Nunca, (tirando o 1º Grau, que na minha época ia até a 8ª série) fui boa em matemática. Como seria o óbvio e esperado. Mas a coisa degringolou mesmo na faculdade. Já não entendia lhufas da língua estranha falada em matemática. A base de ensino público em escola estadual uma lástima, então eu ficava olhando aquelas equações, contas e ficava perdidona. Ainda hoje sou uma farmacêutica que não sabe fazer conta de equivalência e diluição.

Ah!

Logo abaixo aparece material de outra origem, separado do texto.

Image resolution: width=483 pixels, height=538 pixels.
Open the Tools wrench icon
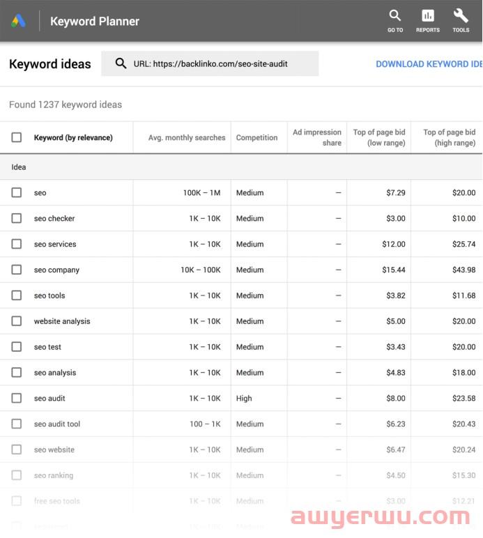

Mas você deve jogar ping-pong muito bem!!! Primeiro, isso é chinês.  Gente, eu não enxergava e não enxergo a bolinha… a minha única relação com bolas foram desastrosas. Nas aulas de educação física, que eram um dos meus piores pesadelos eram as bolas voadoras e perdidas que acertavam a minha cabeça e sempre (sempre!)  jogavam para longe os meus óculos.

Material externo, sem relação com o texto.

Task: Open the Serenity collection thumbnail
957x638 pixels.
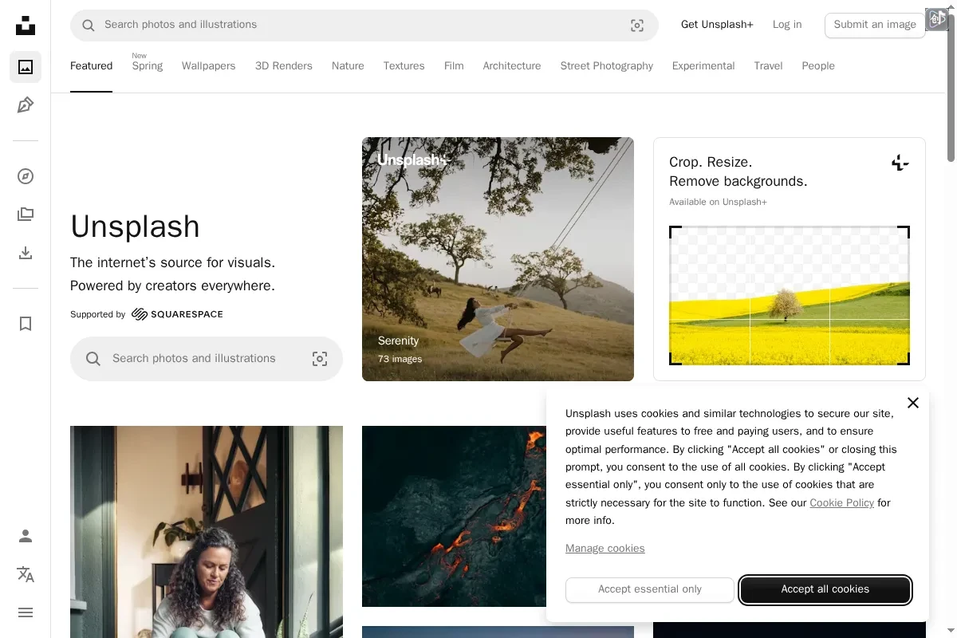Action: [498, 259]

Mas… agora vamos aos clichês…

Não, antes que perguntem não como sushi e sashimi todos os dias. Vejam, isso é comida de festa. É como se a gente fizesse churrasco todos os dias. Ah! E yakissoba também é chinês.

Mas, de preferência comemos o shirogohan, que é o arroz do tipo japonês, sem sal, sem óleo e sem tempero. Sim, vou ao Bairro da Liberdade constantemente para me abastecer. Sim, meu marido que não é descendente já acostumou e a bem da verdade sente falta do shirogohan todos os dias.

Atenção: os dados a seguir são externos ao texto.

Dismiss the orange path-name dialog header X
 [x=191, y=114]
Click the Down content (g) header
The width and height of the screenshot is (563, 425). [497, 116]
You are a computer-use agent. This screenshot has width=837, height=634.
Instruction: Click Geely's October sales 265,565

Fiz nihongakko (escola de japonês) quando criança. Leio bem porcamente, falo menos ainda, mas é só escutar um pouquinho aqui e ali que a memória volta e consigo entender quase tudo.

Tenho um pequeno altar sim, com velas, incenso e as fotos dos meus ancestrais, com um pequeno gongo e todas as nossas missas e orações são nos templos budistas. E fazemos missa com festa, como vocês acham esquisito. Que na verdade não é bem isso, mas não cabe a mim explicar nesse pequeno pedaço. Ainda fazemos missas nos anos cabalísticos e importantes para a religião e como diz uma prima minha, a pessoa até  reencarnou e ainda continuamos a fazer missa…

A.d.o.r.o um banho de ofurô. Eu tenho um aqui em casa que na última mudança há 10 anos ficou de ser instalado e acabou ficando encalhado por aqui, jogado. Não tem nada mais relaxante e revigorante que um banho de ofurô depois de um dia estressante.

Mantemos e prezamos pela reunião de Ano Novo, o Oshoogatsu, assim como aqui é importante o Natal. E comemos ozooni, que é uma sopa tradicional degustada especialmente neste dia.

Poderia e vou descrever todas essas nossas peculiaridades ainda, em todos os aspectos.

Não sei por quanto tempo ou quantas gerações ainda manteremos isso e o quanto serão transmitidas, mas percebo como a mistura e os costumes e tradições podem coexistir pacificamente. Ninguém nem nenhum costume precisam se sobressair ou ser mais importantes que um ou outro. E isso não é o princípio da civilidade?